### Supplied passage:
** Start **

On Sunday, Cheney said: "The fact of the matter is that these [torture] techniques that we're talking about are used on our own people. In the SERE program that in effect trains our people with respect to capture and evasion and so forth, and escape, a lot of them go through these same exact procedures."

If this were true, participants in the SERE program would be kidnapped and tortured by people willing to kill them. They would be waterboarded believing they might be drowned. This would be done upwards of 100 times. They would be hung by their wrists, beaten, electroshocked, deprived of sleep, stripped naked and exposed to cold, attacked by dogs, slammed against walls, kept in isolation, and in many cases killed, in many other cases driven insane.

"Once we [waterboarded Khalid Sheikh Mohammed 183 times] he produced vast quantities of invaluable information about al Qaeda," Cheney said, while failing in multiple interviews to cite a single example of such information that has not already been debunked. The same people fall for this sort of claim as fell for this one: "Iraq continues to conceal quantities, vast quantities, of highly lethal material and weapons to deliver it." (Colin Powell, January, 2003). In both cases, the supposed evidence is classified. In both cases, the existence of that evidence and truth of the claim would do absolutely nothing to legalize the action being defended, be it aggressive war or torture.

#2: Harry Reid said last week that if we wait six more months for the Senate Intelligence Committee's report to whitewash the torture story, it'll be easier then to avoid legally required prosecutions of people like Cheney.

According to Reid's way of thinking, Democrats will be able to campaign against torture in future elections even while condoning it, and isn't electing more people like Reid more important than actually ending torture by enforcing the laws against it?

Reid: Something everyone has to weigh is this, we're a nation of laws and no one can dispute that, but I think what we have to, the hurdle we have to get over is whether we want to go after people like Cheney. That's a decision that has to be made....
Christiane Brown: ...Isn't it our obligation if he's violated the law ... ?
Reid: There are a lot of decisions that are made that are right that may not be absolutely totally within the framework of law. For example with President Nixon....

Try This at Home: "But, officer, surely you don't want me to stay totally within the framework of law."

** End **

### Given information:
** Start **

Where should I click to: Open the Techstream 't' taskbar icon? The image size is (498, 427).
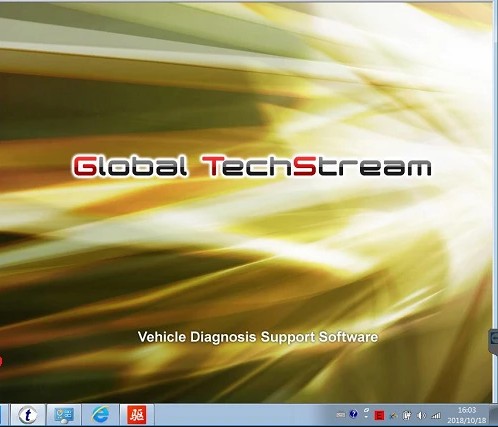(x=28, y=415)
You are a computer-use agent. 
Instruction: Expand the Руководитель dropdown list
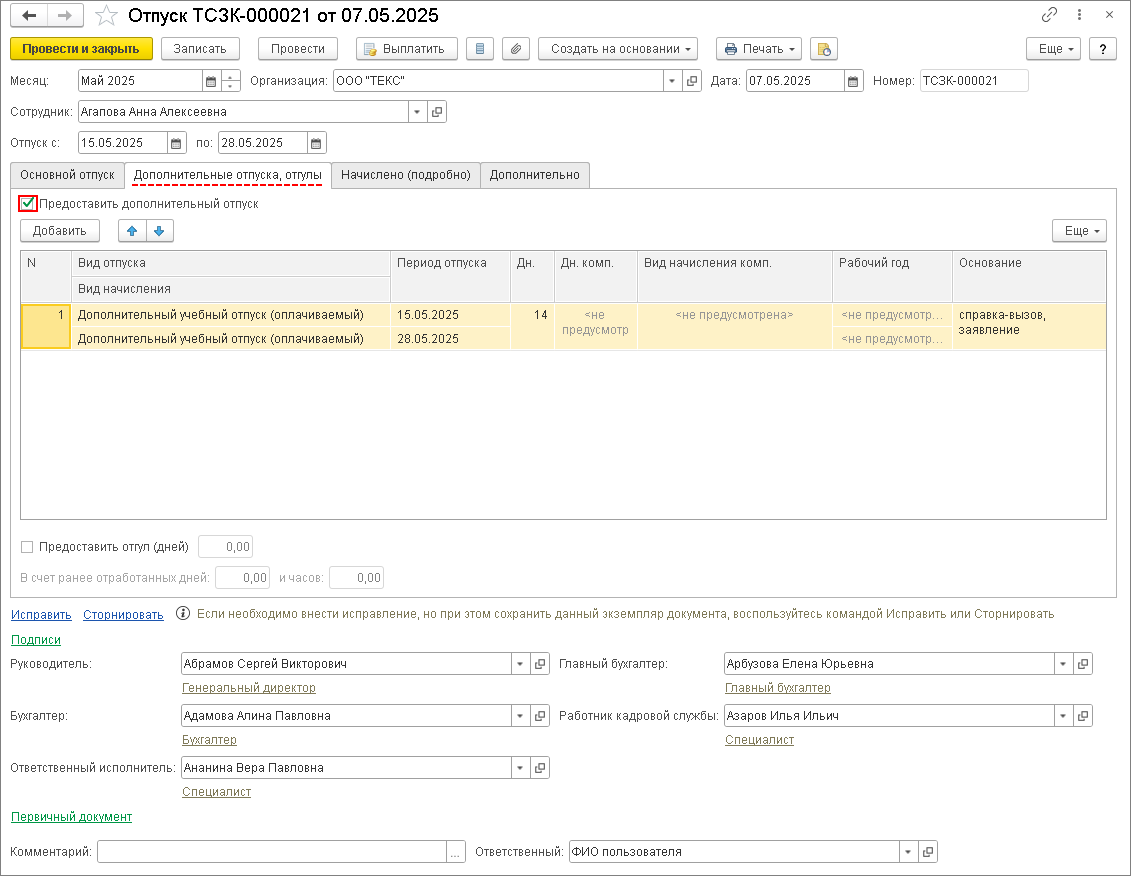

** End **

### What is expected:
In the passage on Cheney and torture, which president does Reid give as an example of decisions that may be right without being entirely within the framework of law?

### Solution:
President Nixon